#### Given exercise:
Rewrite the entire listing with every "How do I perform" changed to "How can I do" and everything else left as it is. Omit the pictures from your answer.

____ Task inputs

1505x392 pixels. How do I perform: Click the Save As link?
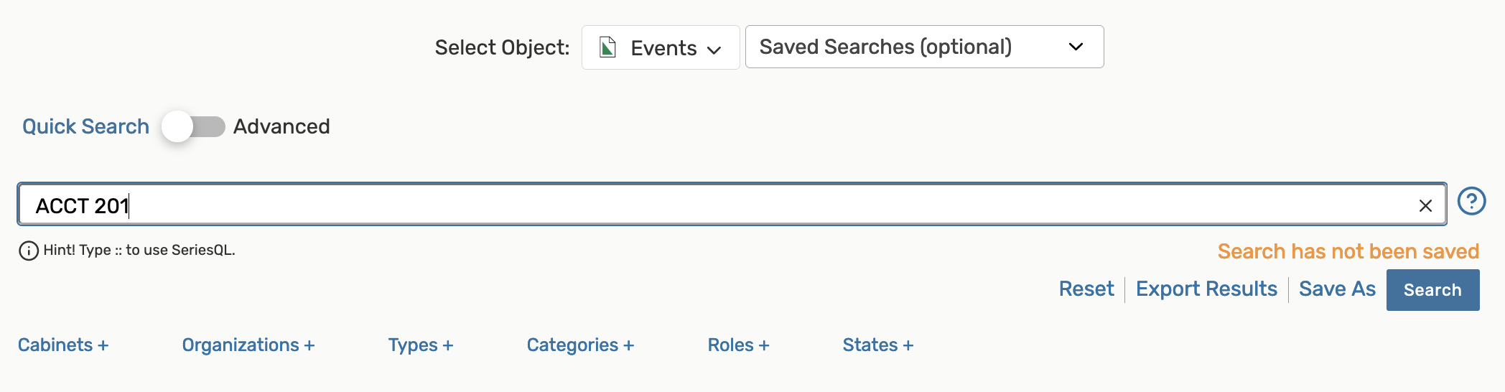pyautogui.click(x=1337, y=289)
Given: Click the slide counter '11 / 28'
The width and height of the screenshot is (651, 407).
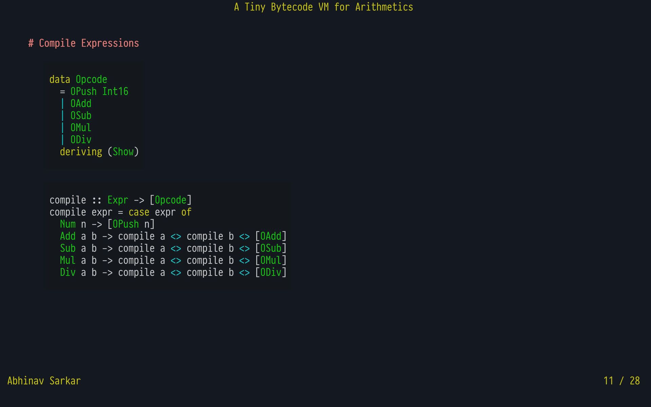Looking at the screenshot, I should click(x=622, y=381).
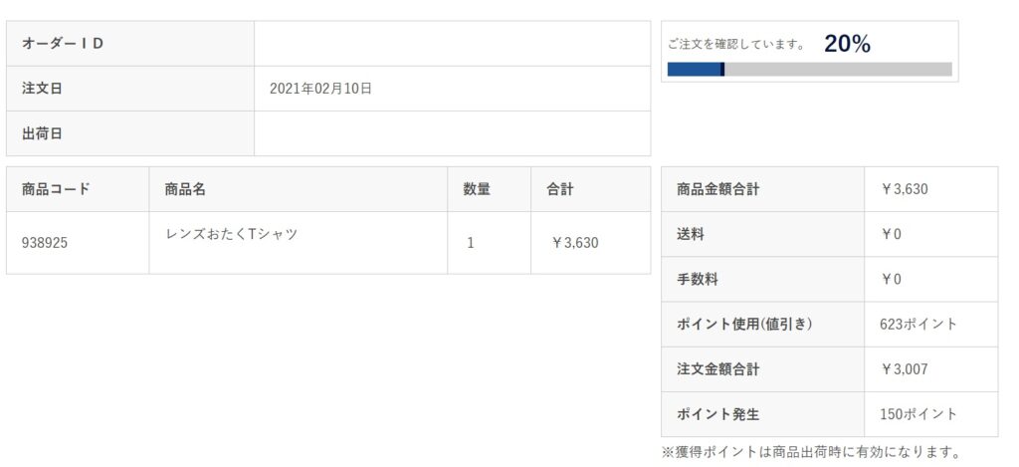Click the 送料 shipping fee label

[x=691, y=234]
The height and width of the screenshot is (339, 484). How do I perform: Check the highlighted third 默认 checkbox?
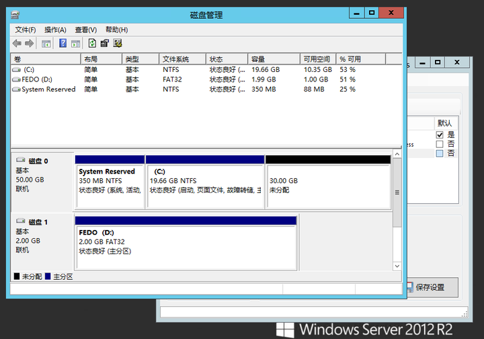[x=440, y=153]
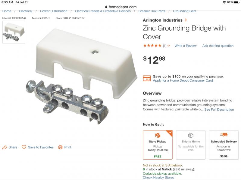Expand the ratings dropdown chevron
241x180 pixels.
pos(169,46)
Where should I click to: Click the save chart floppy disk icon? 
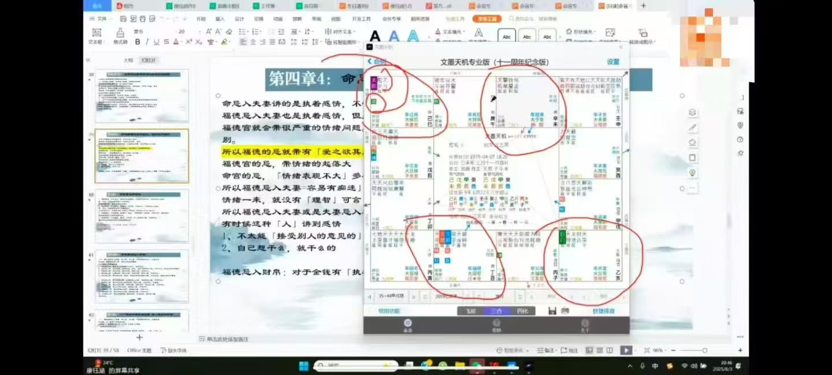tap(552, 311)
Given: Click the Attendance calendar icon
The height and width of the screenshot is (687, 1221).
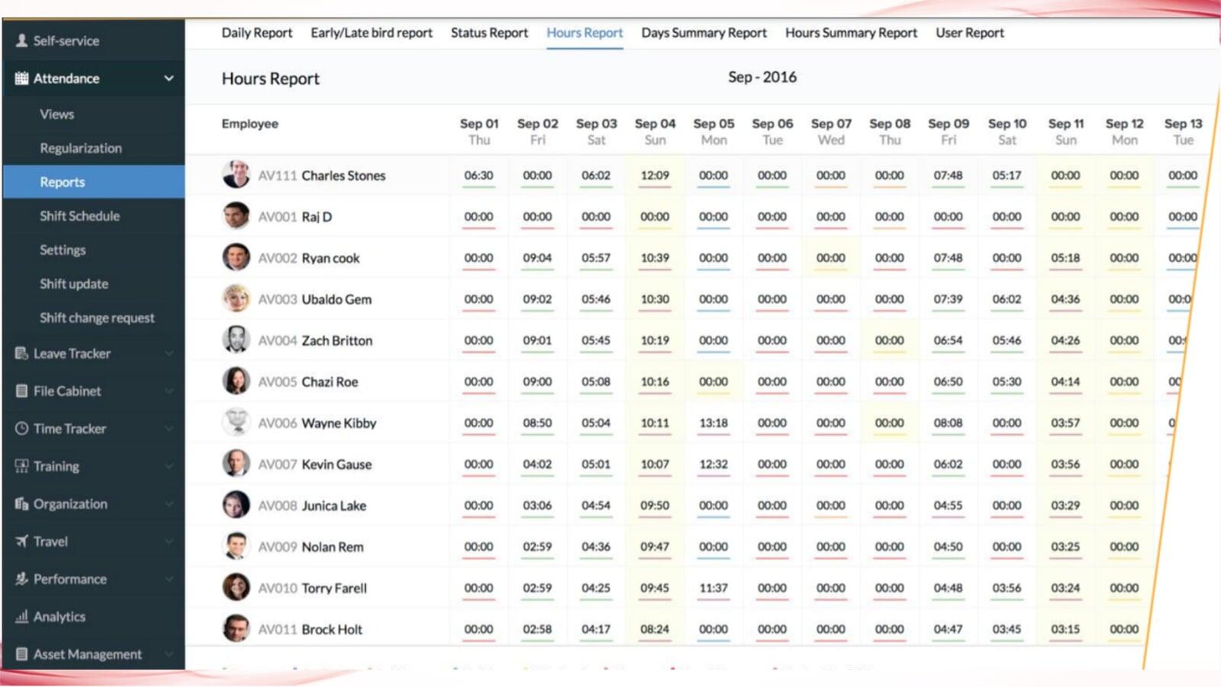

________

#### Output of the exercise:
1505x392 pixels. How can I do: Click the Save As link?
pyautogui.click(x=1337, y=289)
Given: Click the slide counter '11 / 28'
The width and height of the screenshot is (651, 407).
Looking at the screenshot, I should click(x=622, y=381).
Click the 送料 shipping fee label

[x=691, y=234]
The height and width of the screenshot is (339, 484). How can I do: Check the highlighted third 默认 checkbox?
[x=440, y=153]
Expand the ratings dropdown chevron
241x180 pixels.
pos(169,46)
Where should I click to: Click the save chart floppy disk icon? 
tap(552, 311)
Given: Click the Attendance calendar icon
The height and width of the screenshot is (687, 1221).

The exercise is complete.